PASSAGE PROVIDED:
Friday, March 7, 2008

Snapshotting in Hyper-V does not equal VMware checkpointing.

The snapshotting concept under Hyper-V

For all of you familiar with ESX server and Virtual Center (or using a 3rd party product to do backups using checkpoints) you will have to think about things a little differently.

First of all.
Is using Hyper-V snapshots a good method to backup your VMs?

Answer: No. It isn't a backup method at all. It provides the ability to return to a defined point in time in the life of your VM. It is a very useful tool for testing application upgrades and service packs.

What are snapshots then (if they aren’t the same as a checkpoint)?

The best way that I have been able to describe snapshots is by using a timeline or traveling in time.
A snapshot is a moment in time that you can return to. And going right along with that - you can freely move forward in time, but moving backward in time will alter your future.

"Don't alter the timeline" - we have heard it hundreds of times (especially if you watch Star Trek Enterprise). Well, then you also hear the Vulcans state that time travel is impossible..

Snapshots in Hyper-V are all linked together, a single snapshot cannot stand alone (at least not without doing some tricks) as it is linked to its parent and so on.

The concept looks like this:

You begin with a base VHD. When a snapshot is taken an AVHD disk is created and the configuration of the VM is updated to use the AVHD as the current virtual hard disk.
(An AVHD is a snapshot specific differencing disk that is being used as the running point of a VM)

TASK LIST:
a: Reproduce the passage from the Hyper-V snapshot post starting at "Answer: No. It" and ending at "as a checkpoint)?".
b: Answer these questions from the Hyper-V snapshot post:
(i) According to the post, are Hyper-V snapshots a good method for backing up VMs?
(ii) Which TV show does the post mention in connection with "Don't alter the timeline"?
(iii) What kind of disk is created when a snapshot is taken?
The data after this point is from a separate source.

MATERIAL PROVIDED:
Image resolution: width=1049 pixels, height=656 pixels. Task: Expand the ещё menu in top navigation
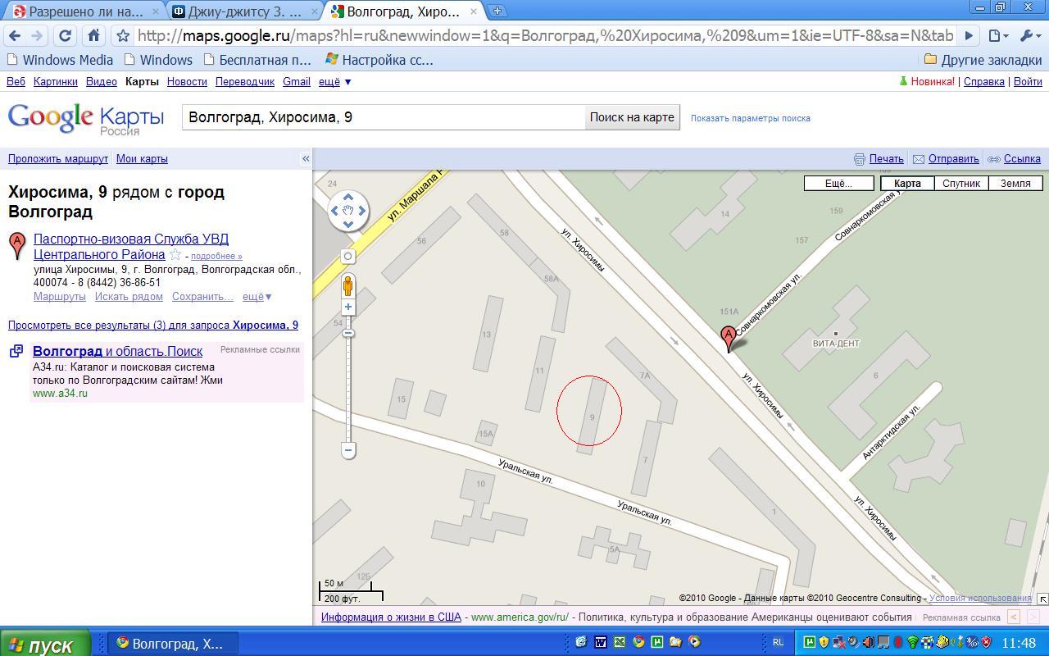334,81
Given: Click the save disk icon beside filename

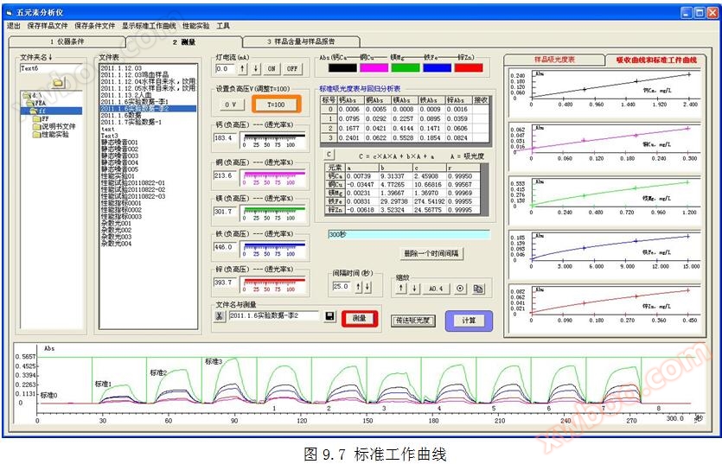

RESPONSES BY TASK:
a:
Answer: No. It isn't a backup method at all. It provides the ability to return to a defined point in time in the life of your VM. It is a very useful tool for testing application upgrades and service packs.

What are snapshots then (if they aren’t the same as a checkpoint)?

b:
(i) No; the post says they are not a backup method at all.
(ii) Star Trek Enterprise.
(iii) An AVHD disk.